YOUR INSTRUCTIONS:
Each entry below needs to be retyped exactly as given.

AVAILABLE DATA:
---*---

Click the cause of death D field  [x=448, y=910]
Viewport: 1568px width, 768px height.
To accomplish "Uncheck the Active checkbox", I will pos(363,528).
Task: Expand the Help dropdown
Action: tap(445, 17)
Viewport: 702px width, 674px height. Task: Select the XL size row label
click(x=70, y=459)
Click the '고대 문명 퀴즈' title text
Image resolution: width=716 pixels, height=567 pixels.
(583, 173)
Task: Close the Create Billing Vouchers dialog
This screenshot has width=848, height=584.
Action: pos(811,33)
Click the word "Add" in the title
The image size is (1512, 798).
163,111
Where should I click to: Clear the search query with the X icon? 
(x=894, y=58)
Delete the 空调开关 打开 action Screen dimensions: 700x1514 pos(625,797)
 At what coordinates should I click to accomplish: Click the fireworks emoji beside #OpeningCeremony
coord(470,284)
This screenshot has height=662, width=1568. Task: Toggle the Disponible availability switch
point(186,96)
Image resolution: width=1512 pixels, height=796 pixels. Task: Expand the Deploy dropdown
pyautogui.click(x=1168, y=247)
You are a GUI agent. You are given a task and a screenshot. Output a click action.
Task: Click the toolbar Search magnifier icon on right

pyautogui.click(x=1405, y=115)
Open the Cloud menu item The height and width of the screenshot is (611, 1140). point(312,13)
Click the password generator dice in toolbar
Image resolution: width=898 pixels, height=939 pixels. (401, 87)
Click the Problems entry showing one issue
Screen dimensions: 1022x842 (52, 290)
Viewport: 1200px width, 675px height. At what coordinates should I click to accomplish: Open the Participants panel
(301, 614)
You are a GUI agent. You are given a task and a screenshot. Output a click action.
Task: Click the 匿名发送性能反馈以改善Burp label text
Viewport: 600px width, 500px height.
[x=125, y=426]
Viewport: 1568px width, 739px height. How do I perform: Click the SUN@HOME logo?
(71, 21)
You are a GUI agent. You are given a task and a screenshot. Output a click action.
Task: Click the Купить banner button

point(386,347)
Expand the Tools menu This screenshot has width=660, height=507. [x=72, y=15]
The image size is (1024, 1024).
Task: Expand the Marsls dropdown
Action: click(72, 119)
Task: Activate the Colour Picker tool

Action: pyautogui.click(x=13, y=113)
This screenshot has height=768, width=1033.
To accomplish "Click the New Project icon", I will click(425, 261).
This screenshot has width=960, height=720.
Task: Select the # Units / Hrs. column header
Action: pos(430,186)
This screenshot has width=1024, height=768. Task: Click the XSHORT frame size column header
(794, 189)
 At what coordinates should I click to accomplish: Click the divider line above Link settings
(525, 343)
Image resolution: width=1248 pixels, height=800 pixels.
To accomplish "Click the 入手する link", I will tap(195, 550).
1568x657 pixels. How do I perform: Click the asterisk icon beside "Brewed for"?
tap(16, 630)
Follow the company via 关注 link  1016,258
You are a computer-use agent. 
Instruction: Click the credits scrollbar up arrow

---*---

ANSWER BOX:
Click the cause of death D field  [x=448, y=910]
Viewport: 1568px width, 768px height.
To accomplish "Uncheck the Active checkbox", I will pos(363,528).
Task: Expand the Help dropdown
Action: tap(445, 17)
Viewport: 702px width, 674px height. Task: Select the XL size row label
click(x=70, y=459)
Click the '고대 문명 퀴즈' title text
Image resolution: width=716 pixels, height=567 pixels.
(583, 173)
Task: Close the Create Billing Vouchers dialog
This screenshot has width=848, height=584.
Action: pos(811,33)
Click the word "Add" in the title
The image size is (1512, 798).
163,111
Where should I click to: Clear the search query with the X icon? 
(x=894, y=58)
Delete the 空调开关 打开 action Screen dimensions: 700x1514 pos(625,797)
 At what coordinates should I click to accomplish: Click the fireworks emoji beside #OpeningCeremony
coord(470,284)
This screenshot has height=662, width=1568. Task: Toggle the Disponible availability switch
point(186,96)
Image resolution: width=1512 pixels, height=796 pixels. Task: Expand the Deploy dropdown
pyautogui.click(x=1168, y=247)
You are a GUI agent. You are given a task and a screenshot. Output a click action.
Task: Click the toolbar Search magnifier icon on right

pyautogui.click(x=1405, y=115)
Open the Cloud menu item The height and width of the screenshot is (611, 1140). point(312,13)
Click the password generator dice in toolbar
Image resolution: width=898 pixels, height=939 pixels. (401, 87)
Click the Problems entry showing one issue
Screen dimensions: 1022x842 (52, 290)
Viewport: 1200px width, 675px height. At what coordinates should I click to accomplish: Open the Participants panel
(301, 614)
You are a GUI agent. You are given a task and a screenshot. Output a click action.
Task: Click the 匿名发送性能反馈以改善Burp label text
Viewport: 600px width, 500px height.
[x=125, y=426]
Viewport: 1568px width, 739px height. How do I perform: Click the SUN@HOME logo?
(71, 21)
You are a GUI agent. You are given a task and a screenshot. Output a click action.
Task: Click the Купить banner button

point(386,347)
Expand the Tools menu This screenshot has width=660, height=507. [x=72, y=15]
The image size is (1024, 1024).
Task: Expand the Marsls dropdown
Action: click(72, 119)
Task: Activate the Colour Picker tool

Action: pyautogui.click(x=13, y=113)
This screenshot has height=768, width=1033.
To accomplish "Click the New Project icon", I will click(425, 261).
This screenshot has width=960, height=720.
Task: Select the # Units / Hrs. column header
Action: pos(430,186)
This screenshot has width=1024, height=768. Task: Click the XSHORT frame size column header
(794, 189)
 At what coordinates should I click to accomplish: Click the divider line above Link settings
(525, 343)
Image resolution: width=1248 pixels, height=800 pixels.
To accomplish "Click the 入手する link", I will tap(195, 550).
1568x657 pixels. How do I perform: Click the asterisk icon beside "Brewed for"?
tap(16, 630)
Follow the company via 关注 link  1016,258
You are a computer-use agent. 
Instruction: Click the credits scrollbar up arrow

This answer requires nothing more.